How to use Trainer with Vision Transformer

What changes should be made for using Trainer with the Vision Transformer, are the keys expected by the trainer from dataset input_ids, attention_mask, and labels?

class OCRDataset(
    def __init__(self, texts, tokenizer, transforms = None):
        self.texts = texts
        self.tokenizer = tokenizer
        self.transforms = transforms

    def __getitem__(self, idx):
        data = generate_sample(self.texts[idx])
        if data:
          img, label = data
          img = torch.from_numpy(img)
          tokens = tokenizer(label, padding='max_length')
        if self.transforms:
          img = self.transforms(img)
        batch = {}
        batch['labels'] = tokens
        batch['input_ids'] = img
        return batch

transform= transforms.Compose([transforms.Normalize((0.5,), (0.5,))])
train_dataset = OCRDataset(jp_list, tokenizer, transform)

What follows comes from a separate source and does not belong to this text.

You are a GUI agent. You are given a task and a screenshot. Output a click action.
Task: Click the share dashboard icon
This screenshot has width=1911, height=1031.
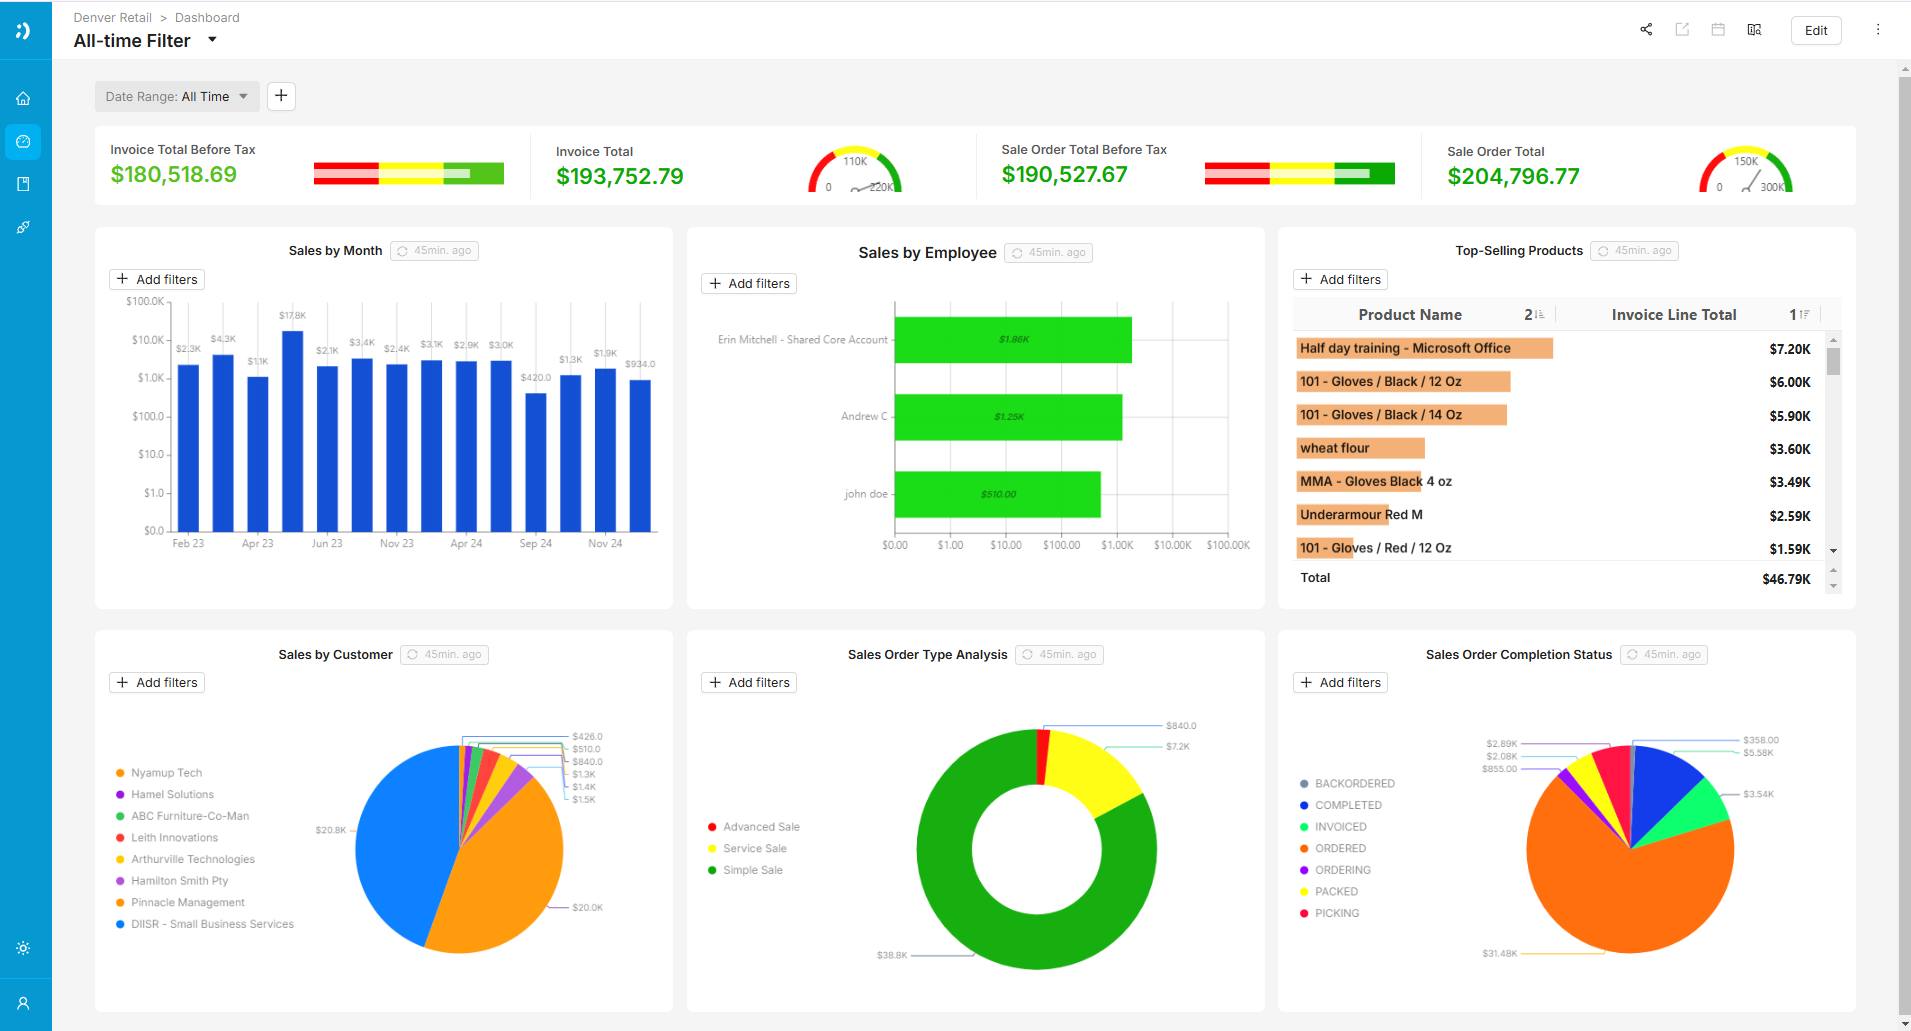1646,30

This code throws the following error

ValueError: could not determine the shape of object type ‘BatchEncoding’


I do have a demo notebook on using the Trainer for fine-tuning the Vision Transformer here: Transformers-Tutorials/Fine_tuning_the_Vision_Transformer_on_CIFAR_10_with_the_🤗_Trainer.ipynb at master · NielsRogge/Transformers-Tutorials · GitHub.

ViT doesn’t expect input_ids and attention_mask as input, but pixel_values instead. Note that we will add support for attention_mask in the future.

Thanks, this worked for me. Can you tell me how to load the model from a checkpoint after training? In your example, the model trained is an object of the ViTForImageClassification class, so from_pretrained() cannot be used.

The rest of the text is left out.